--- WORK REQUEST ---
Your reply should hold only the lines from the records below where "SyMedGlæde" occurs.

--- RECORDS FOR PROCESSING ---
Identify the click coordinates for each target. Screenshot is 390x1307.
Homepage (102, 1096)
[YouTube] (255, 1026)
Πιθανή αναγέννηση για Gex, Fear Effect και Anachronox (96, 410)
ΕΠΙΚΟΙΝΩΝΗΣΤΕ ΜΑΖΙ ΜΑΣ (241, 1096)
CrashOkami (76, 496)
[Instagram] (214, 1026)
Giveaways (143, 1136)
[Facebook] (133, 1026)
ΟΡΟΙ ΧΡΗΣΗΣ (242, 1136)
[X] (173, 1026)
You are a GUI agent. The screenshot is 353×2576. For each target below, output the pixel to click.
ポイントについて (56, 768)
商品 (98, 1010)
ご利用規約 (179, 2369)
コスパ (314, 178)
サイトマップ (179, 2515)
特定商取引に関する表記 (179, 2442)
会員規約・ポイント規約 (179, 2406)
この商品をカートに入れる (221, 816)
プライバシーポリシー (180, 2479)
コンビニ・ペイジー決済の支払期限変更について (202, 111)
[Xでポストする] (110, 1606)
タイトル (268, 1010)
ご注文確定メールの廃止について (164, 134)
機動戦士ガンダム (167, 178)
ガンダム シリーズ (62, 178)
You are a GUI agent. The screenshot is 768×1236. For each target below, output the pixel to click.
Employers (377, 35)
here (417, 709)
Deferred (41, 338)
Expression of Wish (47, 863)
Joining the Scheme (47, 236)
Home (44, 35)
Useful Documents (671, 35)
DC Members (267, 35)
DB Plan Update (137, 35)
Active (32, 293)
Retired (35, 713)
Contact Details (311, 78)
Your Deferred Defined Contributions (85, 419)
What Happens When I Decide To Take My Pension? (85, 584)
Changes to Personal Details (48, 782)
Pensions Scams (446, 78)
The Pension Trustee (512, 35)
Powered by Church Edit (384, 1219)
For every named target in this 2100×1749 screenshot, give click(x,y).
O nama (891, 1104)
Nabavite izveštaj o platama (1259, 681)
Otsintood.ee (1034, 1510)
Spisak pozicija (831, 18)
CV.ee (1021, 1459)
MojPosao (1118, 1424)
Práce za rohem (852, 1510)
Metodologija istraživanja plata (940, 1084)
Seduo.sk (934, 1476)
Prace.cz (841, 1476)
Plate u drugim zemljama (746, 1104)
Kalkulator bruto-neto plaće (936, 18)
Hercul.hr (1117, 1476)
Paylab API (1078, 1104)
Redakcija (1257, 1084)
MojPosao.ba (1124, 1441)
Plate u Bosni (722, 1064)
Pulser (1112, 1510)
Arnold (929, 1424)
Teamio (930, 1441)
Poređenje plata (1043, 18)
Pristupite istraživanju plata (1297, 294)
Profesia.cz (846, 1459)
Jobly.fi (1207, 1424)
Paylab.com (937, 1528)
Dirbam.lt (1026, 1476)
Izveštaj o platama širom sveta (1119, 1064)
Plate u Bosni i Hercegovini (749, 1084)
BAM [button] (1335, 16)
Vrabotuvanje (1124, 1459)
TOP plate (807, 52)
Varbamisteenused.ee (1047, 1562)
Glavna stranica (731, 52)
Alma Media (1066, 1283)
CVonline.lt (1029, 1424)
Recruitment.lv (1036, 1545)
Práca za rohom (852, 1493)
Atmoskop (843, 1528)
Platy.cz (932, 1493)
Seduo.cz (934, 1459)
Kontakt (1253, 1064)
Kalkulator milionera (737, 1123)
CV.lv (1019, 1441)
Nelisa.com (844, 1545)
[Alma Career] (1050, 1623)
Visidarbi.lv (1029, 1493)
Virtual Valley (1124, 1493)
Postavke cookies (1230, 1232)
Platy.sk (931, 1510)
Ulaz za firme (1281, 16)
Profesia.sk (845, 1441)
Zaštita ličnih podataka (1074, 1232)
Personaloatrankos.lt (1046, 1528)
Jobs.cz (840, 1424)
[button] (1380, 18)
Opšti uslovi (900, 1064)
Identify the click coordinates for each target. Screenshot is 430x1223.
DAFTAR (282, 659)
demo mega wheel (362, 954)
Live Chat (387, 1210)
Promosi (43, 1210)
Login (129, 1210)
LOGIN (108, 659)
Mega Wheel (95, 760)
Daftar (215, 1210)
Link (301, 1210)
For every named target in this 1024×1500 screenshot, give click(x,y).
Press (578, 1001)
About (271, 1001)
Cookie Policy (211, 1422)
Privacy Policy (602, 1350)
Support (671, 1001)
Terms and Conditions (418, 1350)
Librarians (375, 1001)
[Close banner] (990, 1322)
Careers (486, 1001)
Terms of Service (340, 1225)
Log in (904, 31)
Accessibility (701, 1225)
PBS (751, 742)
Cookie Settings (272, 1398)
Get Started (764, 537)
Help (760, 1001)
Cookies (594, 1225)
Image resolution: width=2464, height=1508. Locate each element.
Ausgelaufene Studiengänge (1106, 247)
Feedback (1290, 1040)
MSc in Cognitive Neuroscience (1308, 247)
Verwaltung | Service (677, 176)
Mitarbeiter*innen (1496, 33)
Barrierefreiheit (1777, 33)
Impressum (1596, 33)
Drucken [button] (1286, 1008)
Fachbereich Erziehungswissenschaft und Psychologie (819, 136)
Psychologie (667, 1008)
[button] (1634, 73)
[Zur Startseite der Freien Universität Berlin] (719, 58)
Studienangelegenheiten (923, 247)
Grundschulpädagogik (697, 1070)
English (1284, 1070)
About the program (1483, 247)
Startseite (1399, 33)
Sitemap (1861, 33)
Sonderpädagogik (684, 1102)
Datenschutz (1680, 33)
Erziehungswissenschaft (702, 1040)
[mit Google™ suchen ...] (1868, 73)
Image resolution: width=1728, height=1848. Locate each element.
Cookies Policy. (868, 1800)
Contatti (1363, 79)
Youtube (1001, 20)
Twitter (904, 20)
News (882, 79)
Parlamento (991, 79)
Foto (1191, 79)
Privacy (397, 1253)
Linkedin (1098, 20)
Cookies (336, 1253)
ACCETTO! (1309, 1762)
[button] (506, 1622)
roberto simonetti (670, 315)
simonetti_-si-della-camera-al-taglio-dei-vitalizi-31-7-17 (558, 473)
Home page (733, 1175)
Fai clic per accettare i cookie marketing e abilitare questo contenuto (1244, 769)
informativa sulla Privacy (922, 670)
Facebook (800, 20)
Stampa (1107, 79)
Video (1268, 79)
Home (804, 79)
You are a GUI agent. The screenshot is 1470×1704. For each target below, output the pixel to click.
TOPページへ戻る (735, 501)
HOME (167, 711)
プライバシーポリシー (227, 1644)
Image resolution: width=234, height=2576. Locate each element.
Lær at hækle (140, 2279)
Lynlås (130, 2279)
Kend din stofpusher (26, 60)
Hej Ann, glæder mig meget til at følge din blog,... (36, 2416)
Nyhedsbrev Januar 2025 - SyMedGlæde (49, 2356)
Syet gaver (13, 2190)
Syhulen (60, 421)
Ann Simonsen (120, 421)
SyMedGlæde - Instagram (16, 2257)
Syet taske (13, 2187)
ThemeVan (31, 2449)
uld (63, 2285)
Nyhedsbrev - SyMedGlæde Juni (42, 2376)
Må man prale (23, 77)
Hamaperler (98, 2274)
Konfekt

--- TASK RESULT ---
Nyhedsbrev Januar 2025 - SyMedGlæde (49, 2356)
SyMedGlæde - Instagram (16, 2257)
Nyhedsbrev - SyMedGlæde Juni (42, 2376)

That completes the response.